Here are a few questions that would be helpful for you and her: What does leadership and submission look like in your marriage? How does it make you feel? What is the hardest thing about being a wife? What are you afraid of in your marriage? What brings you joy in it? In what ways was what you were taught in the church right about sex in marriage? In what ways was it wrong? How can I pray for you and your husband today?

3. Pray with them about their needs and desires.

Something happens when I pray. I don't mean God always answers my prayers. I mean something happens in me when I pray. My heart is softened and becomes more understanding to the plight of another. I can talk for hours about a particular angst or fear or whatever I or someone else is struggling with, but the moment I say, "Father," and follow it with an earnest prayer, my heart changes. I don't mean this in a mystical way, I just think it's the Holy Spirit in me communing with the Son who intercedes on behalf of me to our Father in heaven.

When you bring your own longings, fears, and angsts to the fervor behind a prayer for someone else, something settles within you. You are able to understand and sympathize with a friend—in whatever season of life they're in—matching your longings ache for ache.

One of my good friends has a baby right now and a tiny apartment she longs to be out of. I am renting a home but ache for a baby. We are able to have what the other longs for (in a way), but pray for the other as though we both long for the same thing because we understand what we ultimately long for is God. Pray with your married sisters—even if you think they should just be happy with what they have because it's what you want.

4. Rejoice with them when their dreams are fulfilled.

I've told this story a hundred times before but for the past six years I had three friends who all struggled with infertility. They each mourned differently and struggled in unique ways, but we prayed and cried for one another in the lack of what we desired: a baby for them, a husband for me. Within a year, we saw all of those prayers answered for each of us in various ways. I'm not saying this is a guarantee for everyone, but it was a sweet picture of God's attentiveness toward each of us and because we had been faithful to love and encourage one another in our particular season, we were able to rejoice with a fullness we wouldn't have had before.

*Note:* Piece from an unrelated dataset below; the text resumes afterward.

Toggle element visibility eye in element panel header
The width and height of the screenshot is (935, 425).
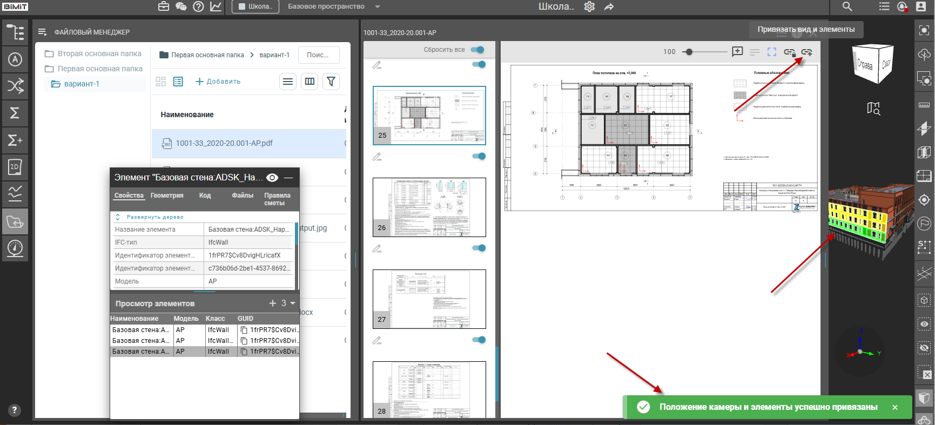[x=273, y=178]
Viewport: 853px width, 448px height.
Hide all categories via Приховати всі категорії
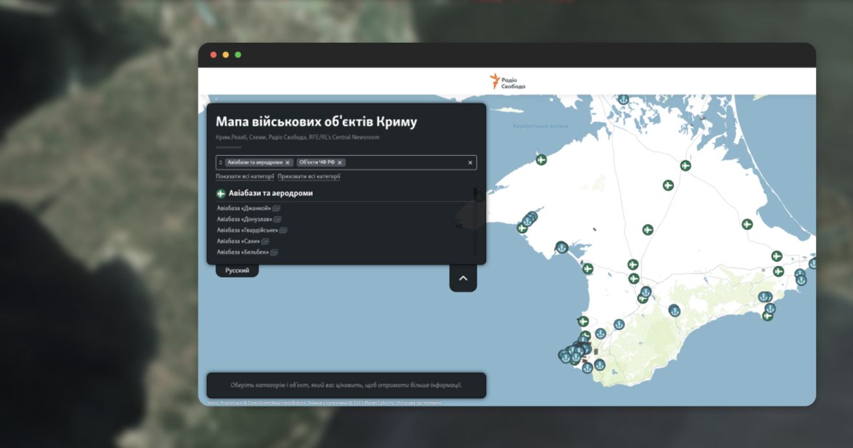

It is much harder to look with jealous longing at a friend who has what you want when you've truly entered into her mourning when she didn't have it. The safeguard against jealousy is not coveting all the more what our neighbors have, but rejoicing with them when they get it. This is a blessed safeguard and an opportunity more of us should take. Rejoice, as fully as you're able, when God answers the prayers you've both been praying for them.

This has also been a struggle for me in marriage because most of my closest friends are still unmarried. I have struggled to rejoice around them because I fear my happiness will lead to their sadness. God is teaching me to model joy for earthly gifts while at the same time keeping Christ as my constant joy at the center.

. . .

In many ways these are things we all need to do with all of our friends, but many of us do them more easily with those who are in the same season as us. It is easier to pray for a husband with a friend who longs for one too. It's easier to understand infertility when you're walking through it too. It's easier to counsel difficult seasons in marriage when you've walked through them too. But crossing outside of those boundary lines can bring, I might argue, a better more lasting blessing.

I know it's hard to fight the lie that your married friend has everything you want and doesn't need your encouragement, but I beg you to fight through it, set your truest affections on Christ, trust He supplies every need according to His riches, and assume the position of being the answer to your friend's need. Your joy will be greater, I promise.

Why Sex Isn't the Best Thing Ever

One of the best blessings to me in my singleness were friends who did not make marriage an ultimate thing in my eyes by only telling me the beautiful parts of their marriage, but who told me the difficulties of it as well. They also prayed for me actively to someday have the gift of marriage. I hope I am doing the same for my still single friends who desire the gift. I want them to know its not all romance and intimacy and good feelings and great conversation. But I also want them to experience the gift themselves so they can both see it and minister out of it. One thing it is very easy to believe during the long fast from sexual intimacy that is godward singleness, is the option to have sex will make things better. Most of us wouldn't be so foolish to say having sex makes things better, but it's darn easy to believe the option and permission to will make it better.

But sex doesn't make things better.

Not in the way you think it will.

Sex is good, God created it, he blessed it. He made it the integral piece in the procreation of humanity—science thwarts it and succeeds it but even science admits the masterful design of two humans making more humans. Sex is great, but it does not make all the angsts of longing for intimacy before marriage go away. All those angsts still exist within marriage, they just take different forms.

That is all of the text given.